Bible as cheap as a cup of coffee is hot seller in France
January 14th, 2008, filed by Tom Heneghan
“The treasure of humanity … for the price of a coffee.”
With an ad slogan like that and a price of only €1.50 ($2.20), the Bible has become a hot seller in France. In the last four months of 2007, French shoppers snapped up 200,000 copies of a new low-cost edition — as many as are usually sold in a year — in hypermarkets, a leading book chain and in religious bookshops. Another 300,000 have been bought in French-speaking Africa, Belgium, Canada and Switzerland.
The Geneva Bible Society says the new translation (only into French) is meant to be for those who’ve never read the Bible before. “The sentences are shorter and the vocabulary more understandable,” its director Jean-Pierre Bezin told the French daily Le Parisien.
But isn’t France such a secularised country? Frederic Lenoir, editor of Le Monde des Religions, said many French no longer believe in God or attend church but they could not ignore the role of Christianity in western culture. “There are many biblical references in films and books these days and they think it’s useful to know the Bible,” he said. “They wouldn’t spend €25 to buy one, but they’re tempted by €1.50.”

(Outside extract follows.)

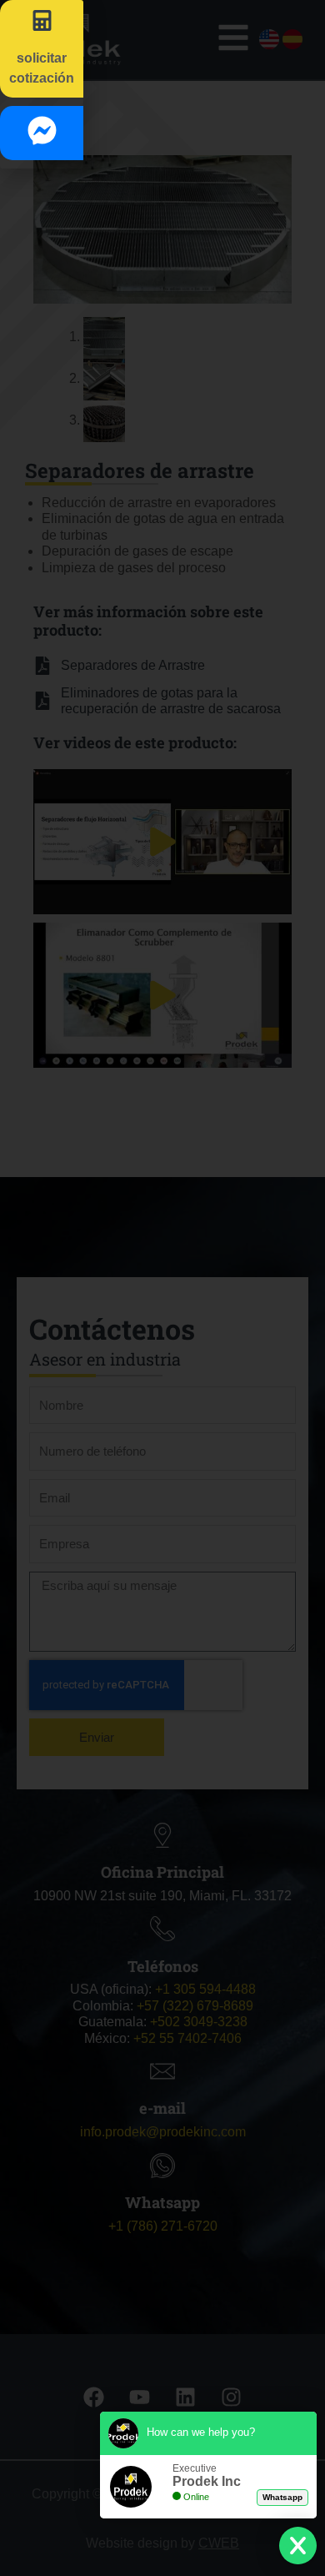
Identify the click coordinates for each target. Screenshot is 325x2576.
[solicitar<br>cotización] (42, 20)
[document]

The translation is called Segond 21, after the 19th-century Geneva theologian and Bible translator Louis Segond. The Geneva Bible Society has put two examples of it online in PDF — the Book of Isaiah and the Epistle to the Romans.
Buying a Bible just because it’s so cheap sounds a bit odd. There are so many reasonably priced editions around that I’d think anyone who wanted one would be ready to pay for it. Would you buy a Bible only if it sold at rock-bottom prices?